Zaari, rejoint dans sa réflexion par les autres professionnels, estime que les probabilités de prorogation de cette mesure dans la Loi de Finances 2021 sont importantes. Les autorités n'auront pas le choix, vu que beaucoup d'OPCI sont en pleine constitution et ne seront pas prêts en 2020.
Les sociétés de gestion prendront-elles le risque de jouer les prolongations ? Quoi qu'il en soit, signalons que l’entreprise qui respecte ces conditions bénéficie, au moment de la cession totale ou partielle des titres d’OPCI, d’une réduction d’IS de 50% sur la plus-value réalisée, ce qui entraîne son paiement au moment de la cession totale ou partielle des titres. Ceci même en vendant une seule part ! ◆
Foncières : L'impossible transformation !
Les interrogations des professionnels sont encore nombreuses. Certaines ont été largement médiatisées, comme le retard de publication du plan comptable de la profession, bien que son contenu soit connu (son principal apport est d'exclure l'amortissement des charges), ou encore le sort de la mesure dérogatoire temporaire citée plus haut et qui arrive à échéance en 2020.
Mais les discussions suscitées par le séminaire de Terra Modus ont fait émerger d'autres points d'interrogation que l'expert-comptable Chakib Zaari résume. Il cite par exemple l'incapacité pour des sociétés foncières fonctionnant et déjà structurées d'obtenir l'agrément en l'état.

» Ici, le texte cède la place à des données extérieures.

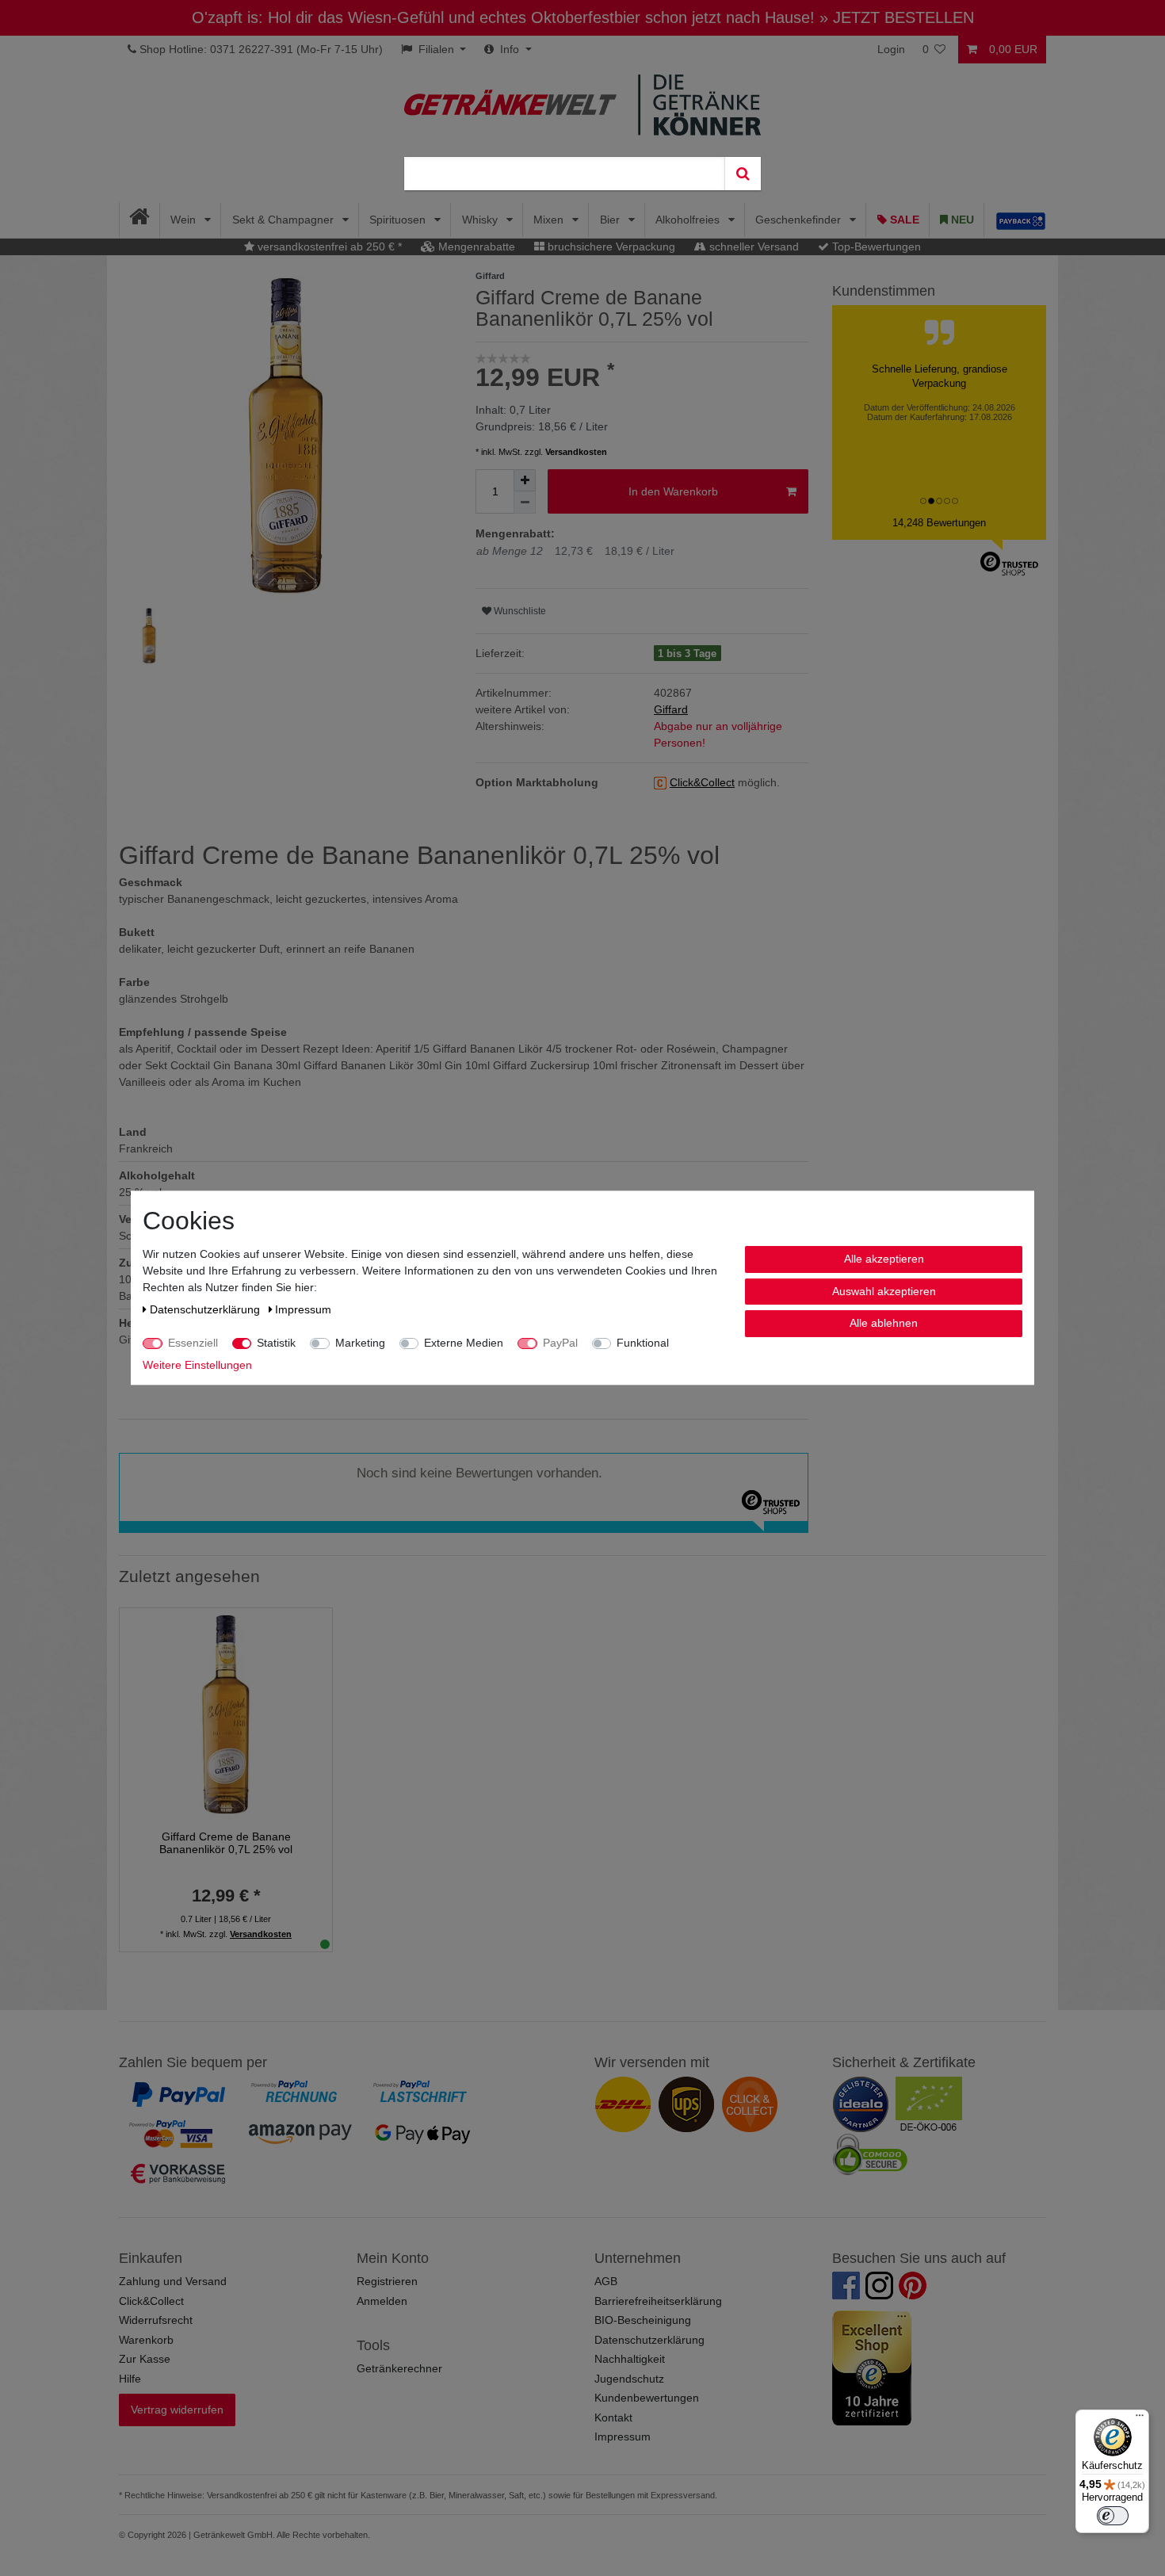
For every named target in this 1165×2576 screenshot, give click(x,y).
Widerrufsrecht (156, 2320)
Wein (184, 219)
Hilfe (130, 2378)
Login (891, 49)
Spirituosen (399, 219)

En d'autres termes, elles ne peuvent se transformer en OPCI qu’en apportant leurs actifs immobiliers à une nouvelle société, ce qui constitue un processus long et coûteux. Cette mesure est justifiée par l'envie des régulateurs et de la DGI d'empêcher et d'éviter que des acteurs portant des passifs ou litiges antérieurs aillent sur ce marché. Une foncière ne peut donc pas devenir un OPCI en l'état. Une revue de la loi sur les OPCI où des mesures spécifiques doivent être introduites dans les prochaines Lois de Finances pour permettre cette transformation. Autrement, cela empêchera des acteurs structurés comme Aradei Capital et Immorente de se transformer s'ils le souhaitent.
Immorente part en éclaireur
Les professionnels reconnaissent à Immorente son caractère innovant et sa mission d'ambassadeur du secteur. Première foncière cotée en Bourse, la société respecte parfaitement les standards internationaux en termes de communication financière, de gestion et d'appel de fonds. Actuellement en pleine période d'augmentation de capital, la société gagne en taille, ce qui se traduit par une baisse de son ratio des frais de gestion et lui permet de tenir ses engagements de rendement.

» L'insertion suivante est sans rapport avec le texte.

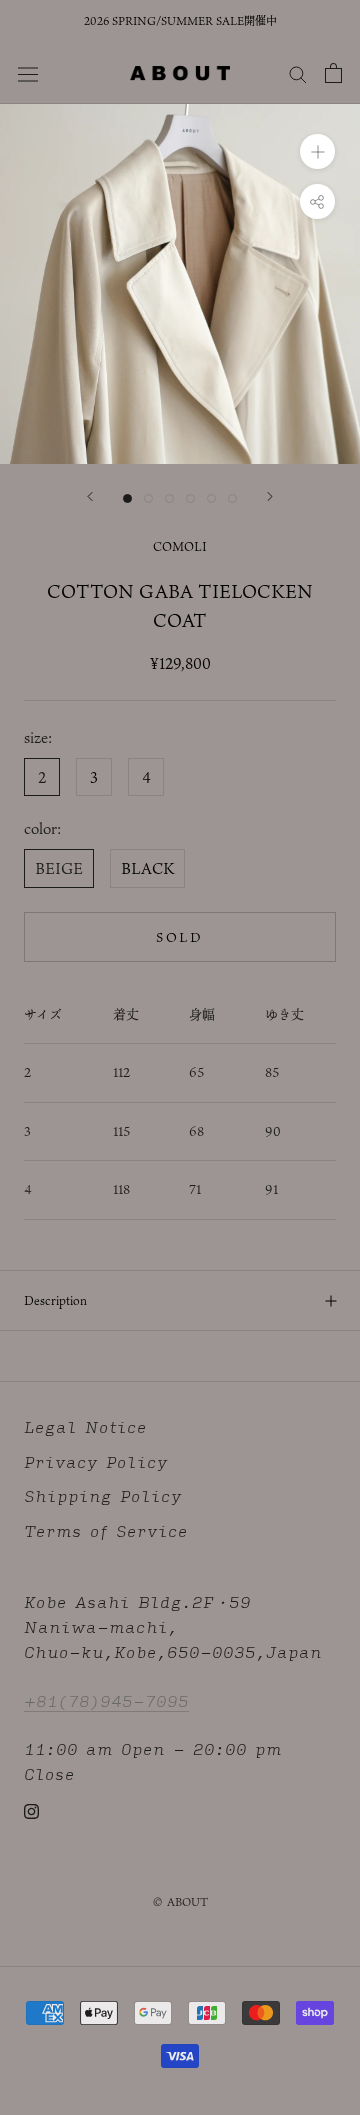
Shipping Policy (103, 1496)
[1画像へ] (127, 498)
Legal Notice (85, 1427)
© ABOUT (180, 1902)
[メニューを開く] (28, 72)
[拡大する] (317, 151)
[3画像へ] (169, 498)
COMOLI (180, 546)
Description (55, 1300)
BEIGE (59, 868)
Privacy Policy (96, 1462)
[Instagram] (31, 1810)
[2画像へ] (148, 498)
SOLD (179, 937)
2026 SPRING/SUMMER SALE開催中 (180, 21)
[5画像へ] (211, 498)
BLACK (147, 868)
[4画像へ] (190, 498)
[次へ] (270, 496)
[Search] (298, 73)
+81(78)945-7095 (106, 1700)
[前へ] (90, 496)
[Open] (333, 73)
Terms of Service (106, 1531)
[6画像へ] (232, 498)
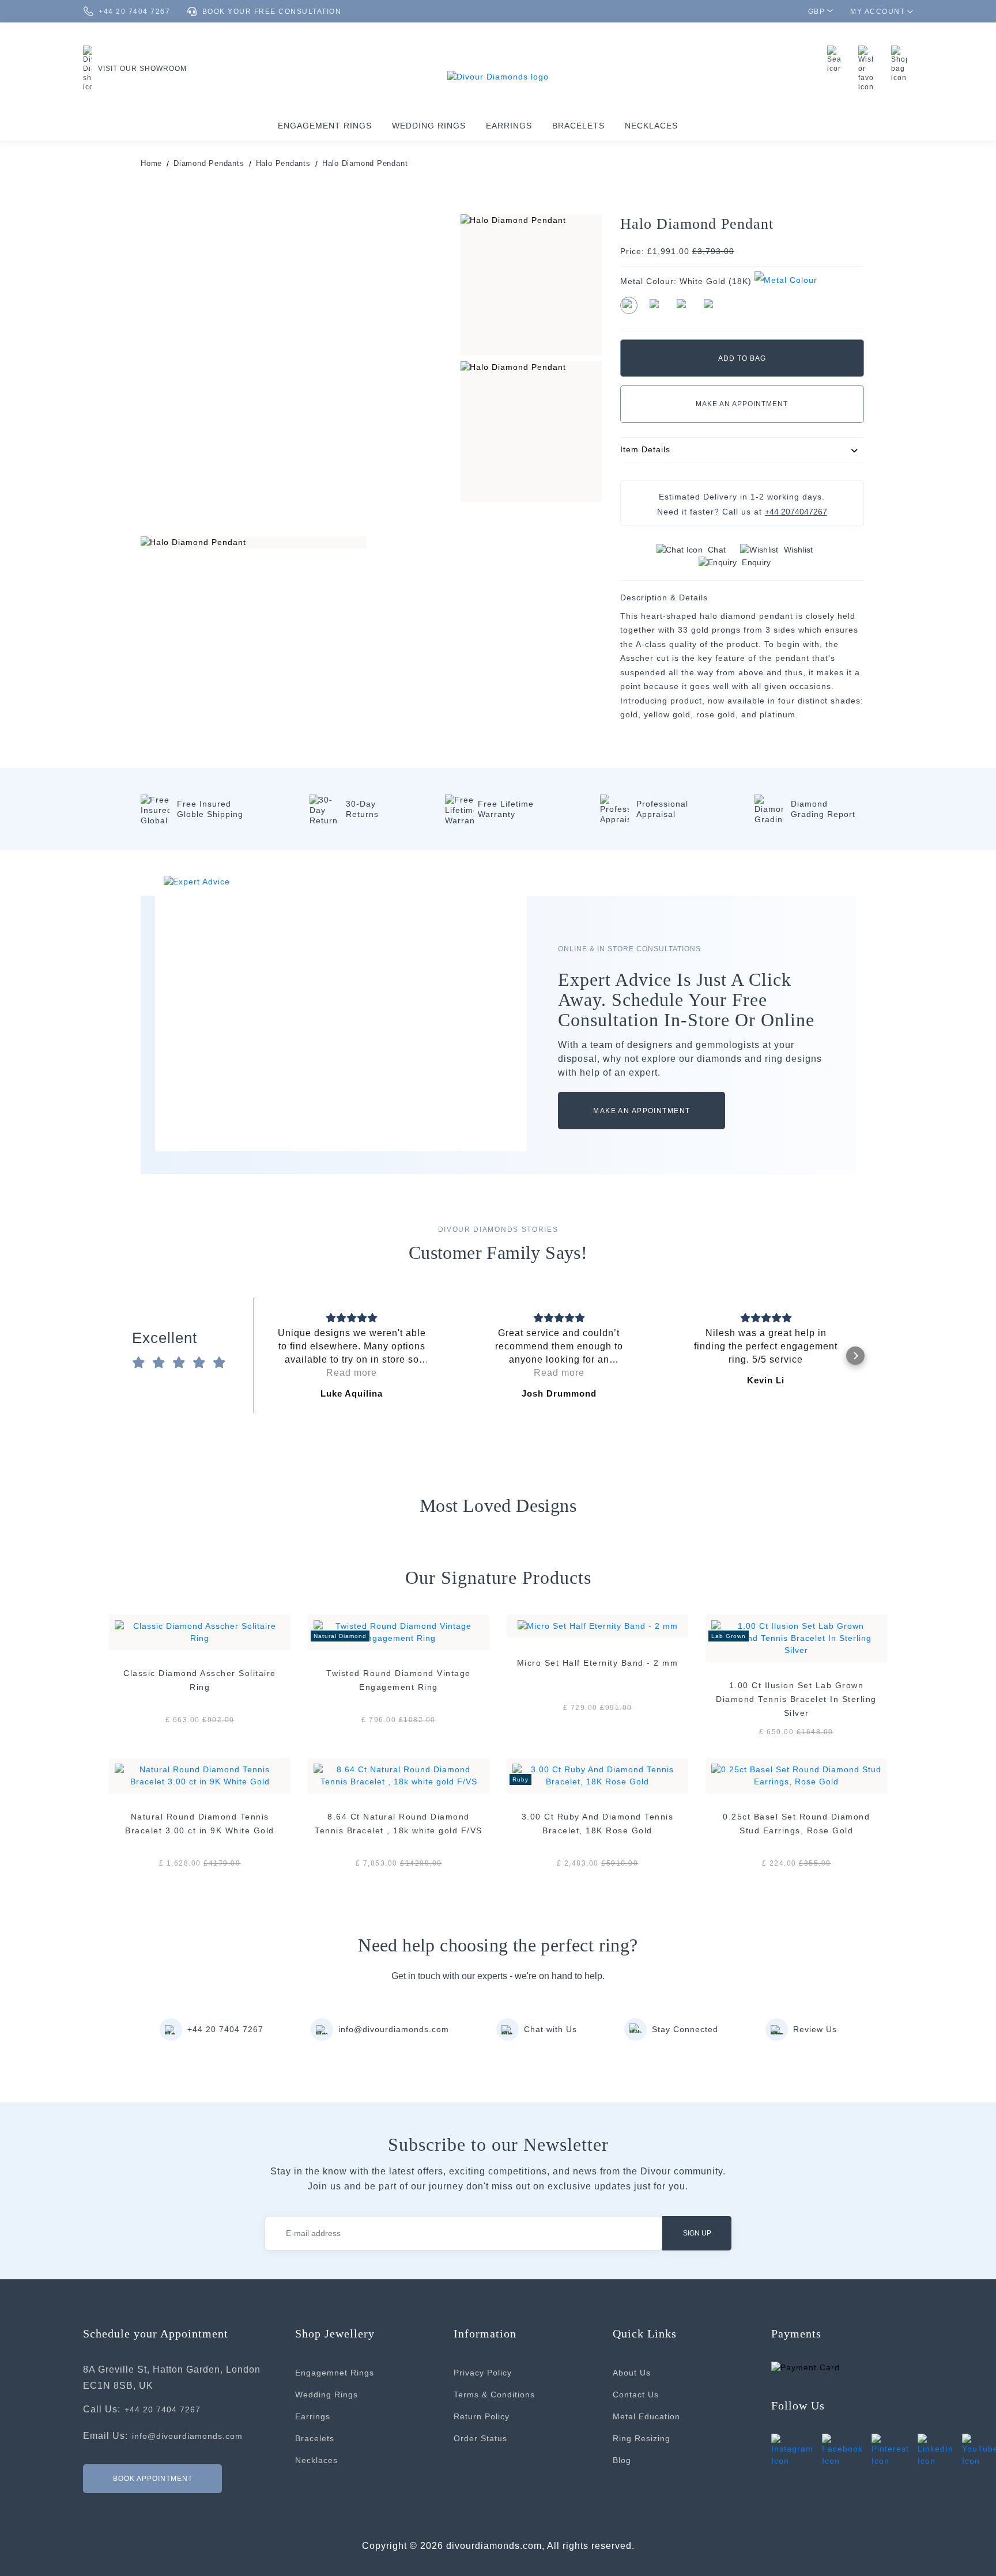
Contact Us (636, 2394)
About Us (632, 2372)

Immorente donne de la visibilité au secteur de l'immobilier d'entreprises en étant cotée en Bourse. Fonctionnant sur les standards des REITs (sociétés immobilières cotées), le management a dû faire face aux préjugés du grand public en arrivant en Bourse en 2018 avec une présentation comptable différente (mettant en avant le cash et non le bénéfice comptable) et une organisation en mode société de gestion-fonds. Petit à petit, le grand public s'est familiarisé avec cette activité, ce qui lui permet aujourd'hui de solliciter le marché à nouveau. Mais un grand travail de pédagogie doit encore être mené pour faire encore plus connaître le secteur et ses avantages pour les épargnants.